▸ **Task details**
Below are entries. Pull out all lines containing "computer".
- Opening Delimiter -
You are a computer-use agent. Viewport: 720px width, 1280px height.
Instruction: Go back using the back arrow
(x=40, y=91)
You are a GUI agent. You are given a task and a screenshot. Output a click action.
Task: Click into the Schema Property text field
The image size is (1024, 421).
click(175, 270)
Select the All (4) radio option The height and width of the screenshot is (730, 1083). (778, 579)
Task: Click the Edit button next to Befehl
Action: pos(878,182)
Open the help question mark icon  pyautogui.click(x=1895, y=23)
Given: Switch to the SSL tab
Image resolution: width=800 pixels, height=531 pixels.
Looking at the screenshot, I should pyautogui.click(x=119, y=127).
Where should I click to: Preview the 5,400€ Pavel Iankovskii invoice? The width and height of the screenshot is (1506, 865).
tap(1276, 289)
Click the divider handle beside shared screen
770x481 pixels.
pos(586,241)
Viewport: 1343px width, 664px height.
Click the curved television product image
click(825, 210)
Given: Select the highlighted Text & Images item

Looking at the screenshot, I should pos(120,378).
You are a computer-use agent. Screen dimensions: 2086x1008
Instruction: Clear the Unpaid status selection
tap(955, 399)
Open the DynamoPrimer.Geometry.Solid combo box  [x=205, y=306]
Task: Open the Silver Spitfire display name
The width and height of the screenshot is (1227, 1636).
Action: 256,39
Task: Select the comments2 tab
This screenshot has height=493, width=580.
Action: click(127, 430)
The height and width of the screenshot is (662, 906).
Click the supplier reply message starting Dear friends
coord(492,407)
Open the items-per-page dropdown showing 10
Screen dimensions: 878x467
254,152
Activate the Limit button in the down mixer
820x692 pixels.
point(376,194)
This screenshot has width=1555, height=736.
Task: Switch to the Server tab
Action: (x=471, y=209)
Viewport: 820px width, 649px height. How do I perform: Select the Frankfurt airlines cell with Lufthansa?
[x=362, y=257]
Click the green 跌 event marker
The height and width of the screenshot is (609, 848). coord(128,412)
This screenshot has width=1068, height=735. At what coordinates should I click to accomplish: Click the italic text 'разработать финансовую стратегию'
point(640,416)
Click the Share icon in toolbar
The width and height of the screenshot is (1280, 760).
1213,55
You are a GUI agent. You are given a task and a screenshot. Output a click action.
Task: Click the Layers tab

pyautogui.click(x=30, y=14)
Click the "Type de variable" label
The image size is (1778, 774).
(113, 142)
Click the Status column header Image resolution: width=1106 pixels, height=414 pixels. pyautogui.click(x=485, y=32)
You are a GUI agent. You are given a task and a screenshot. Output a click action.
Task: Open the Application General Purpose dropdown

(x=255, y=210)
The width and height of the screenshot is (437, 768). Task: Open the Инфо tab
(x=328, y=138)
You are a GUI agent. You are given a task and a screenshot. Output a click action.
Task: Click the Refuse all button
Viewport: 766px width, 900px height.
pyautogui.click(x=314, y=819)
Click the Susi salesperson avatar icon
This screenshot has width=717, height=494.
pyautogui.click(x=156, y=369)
- Closing Delimiter -
▸ **Written answer**
You are a computer-use agent. Viewport: 720px width, 1280px height.
You are a computer-use agent. Screen dimensions: 2086x1008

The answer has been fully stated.